Due to methodological limitations, the researchers warned that their
“results need to be interpreted with some caution in drawing causal
inferences.” But warnings about this alleged risk have shown up from time
to time in materials put out by prohibitionist types, including the National Institute on Drug Abuse.
A new study, just published in
the journal Cancer Epidemiology, Biomarkers, & Prevention,
suggests this may have been a false alarm.
Researchers pooled data from five studies, totaling over 9,000 participants
(nearly 30 times the number in the 1999 study) and found that the risk of head
and neck cancer “was not elevated” among those who had ever smoked marijuana
compared to those who hadn’t. Notably, “there was no increasing risk associated
with increasing frequency, duration, or cumulative consumption of marijuana
The researchers note that, due to the small number of long-term, very heavy
marijuana users in the studies, they can’t rule out increased risk from such
very heavy use.

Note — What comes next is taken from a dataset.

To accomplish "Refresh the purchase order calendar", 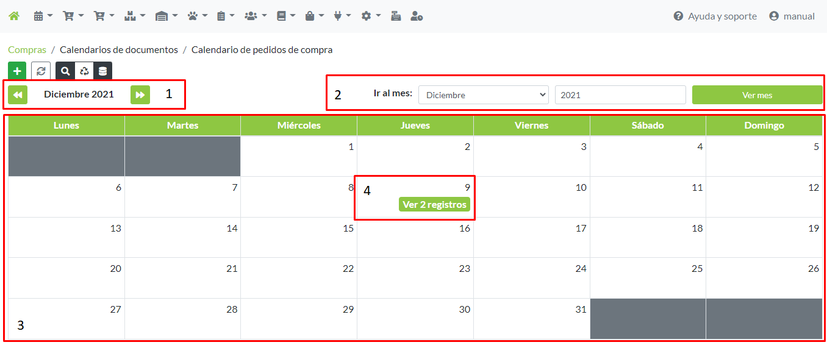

But it is striking that the overall cancer risk among marijuana
smokers was slightly lower than nonsmokers, though not enough to be
statistically significant. That was also the case in a major lung cancer study a few
years ago. In the new study, there were some subcategories in which the lowered
risk among marijuana smokers came close to statistical significance.
But don’t expect mere data to put an end to hysterical claims that marijuana is more
carcinogenic than tobacco.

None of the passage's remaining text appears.